Extract provided:

To examine the agreement between three methods to calculate expected body weight (EBW) for adolescents with eating disorders: (1) BMI percentile, (2) McLaren, and (3) Moore methods.


The authors conducted a cross-sectional analysis of baseline information from adolescents seeking treatment of disordered eating at The University of Chicago. Adolescents (N = 373) aged 12 to 18 years (mean = 15.84, SD = 1.72), with anorexia nervosa (n = 130), bulimia nervosa (n = 59), or eating disorder not otherwise specified (n = 184). Concurrence between the BMI percentile, McLaren, and Moore methods was assessed for agreement above or below arbitrary cut points used in relation to hospitalization (75%), diagnosis (85%), and healthy weight (100%). Patterns of absolute discrepancies were examined by height, age, gender, and menstrual status. Limitations to some of these methods allowed comparison between all 3 methods in only 204 participants.

Task statement:
Pick up the study summary above, on methods for calculating expected body weight in adolescents with eating disorders, and continue it after its last sentence.

Dataset records:
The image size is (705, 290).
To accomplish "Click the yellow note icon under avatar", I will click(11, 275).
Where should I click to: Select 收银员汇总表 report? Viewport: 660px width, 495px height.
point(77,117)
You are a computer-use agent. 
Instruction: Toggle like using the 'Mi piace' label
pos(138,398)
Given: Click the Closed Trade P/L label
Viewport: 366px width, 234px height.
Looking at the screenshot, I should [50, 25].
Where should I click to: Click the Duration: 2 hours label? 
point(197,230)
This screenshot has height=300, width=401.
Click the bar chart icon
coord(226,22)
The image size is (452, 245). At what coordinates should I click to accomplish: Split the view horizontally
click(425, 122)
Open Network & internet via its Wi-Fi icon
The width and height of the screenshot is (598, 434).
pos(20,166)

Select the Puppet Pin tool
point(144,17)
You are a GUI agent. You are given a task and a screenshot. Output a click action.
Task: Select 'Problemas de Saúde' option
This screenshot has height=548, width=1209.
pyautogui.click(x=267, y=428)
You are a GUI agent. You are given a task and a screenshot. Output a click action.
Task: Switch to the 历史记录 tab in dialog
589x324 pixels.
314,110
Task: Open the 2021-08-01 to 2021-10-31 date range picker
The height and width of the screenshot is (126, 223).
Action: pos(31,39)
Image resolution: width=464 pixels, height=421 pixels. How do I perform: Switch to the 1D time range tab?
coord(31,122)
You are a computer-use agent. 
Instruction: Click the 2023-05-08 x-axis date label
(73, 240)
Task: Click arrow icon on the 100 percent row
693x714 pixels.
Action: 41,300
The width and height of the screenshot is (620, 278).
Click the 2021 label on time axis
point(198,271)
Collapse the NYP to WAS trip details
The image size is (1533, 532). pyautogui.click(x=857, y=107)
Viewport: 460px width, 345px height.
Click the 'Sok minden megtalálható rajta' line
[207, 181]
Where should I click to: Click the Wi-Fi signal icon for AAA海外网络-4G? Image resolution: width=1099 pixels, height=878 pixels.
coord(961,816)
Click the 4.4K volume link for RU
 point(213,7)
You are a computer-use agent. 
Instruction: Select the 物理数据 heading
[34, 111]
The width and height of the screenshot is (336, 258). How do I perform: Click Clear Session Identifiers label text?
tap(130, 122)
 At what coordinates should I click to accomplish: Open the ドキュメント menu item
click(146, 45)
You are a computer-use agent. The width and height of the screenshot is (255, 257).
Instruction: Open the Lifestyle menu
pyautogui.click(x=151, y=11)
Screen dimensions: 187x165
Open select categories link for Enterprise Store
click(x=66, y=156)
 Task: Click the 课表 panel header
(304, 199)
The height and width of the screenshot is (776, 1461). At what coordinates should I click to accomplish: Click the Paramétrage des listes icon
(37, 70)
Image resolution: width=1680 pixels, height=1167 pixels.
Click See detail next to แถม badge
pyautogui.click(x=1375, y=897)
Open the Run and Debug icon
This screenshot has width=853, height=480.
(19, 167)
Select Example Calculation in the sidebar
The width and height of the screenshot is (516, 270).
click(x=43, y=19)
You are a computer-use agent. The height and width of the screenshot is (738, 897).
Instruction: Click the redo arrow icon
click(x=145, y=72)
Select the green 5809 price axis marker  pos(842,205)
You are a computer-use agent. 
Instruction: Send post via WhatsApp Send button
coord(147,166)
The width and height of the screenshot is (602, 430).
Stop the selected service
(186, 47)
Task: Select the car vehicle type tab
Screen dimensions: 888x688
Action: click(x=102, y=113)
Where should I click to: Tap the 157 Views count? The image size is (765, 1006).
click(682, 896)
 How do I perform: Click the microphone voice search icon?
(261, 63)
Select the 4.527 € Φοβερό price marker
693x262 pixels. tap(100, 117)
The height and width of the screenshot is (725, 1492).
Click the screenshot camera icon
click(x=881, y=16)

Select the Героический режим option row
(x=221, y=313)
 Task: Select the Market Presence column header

Written reply:
Moderate agreement was seen between the 3 methods (κ values, 0.48-0.74), with pairwise total classification accuracy at each cut point ranging from 84% to 98%. The most discrepant calculations were observed among the tallest (>75th percentile) and shortest (<20th percentile) cases and older ages (>16 years). Many of the most discrepant cases fell above and below 85% EBW when comparing the BMI percentile and Moore methods, indicating disagreement on possible diagnosis of anorexia nervosa.


These methods largely agree on percent EBW in terms of clinically significant cut points. However, the McLaren and Moore methods present with limitations, and a commonly agreed-upon method for EBW calculation such as the BMI percentile method is recommended for clinical and research purposes.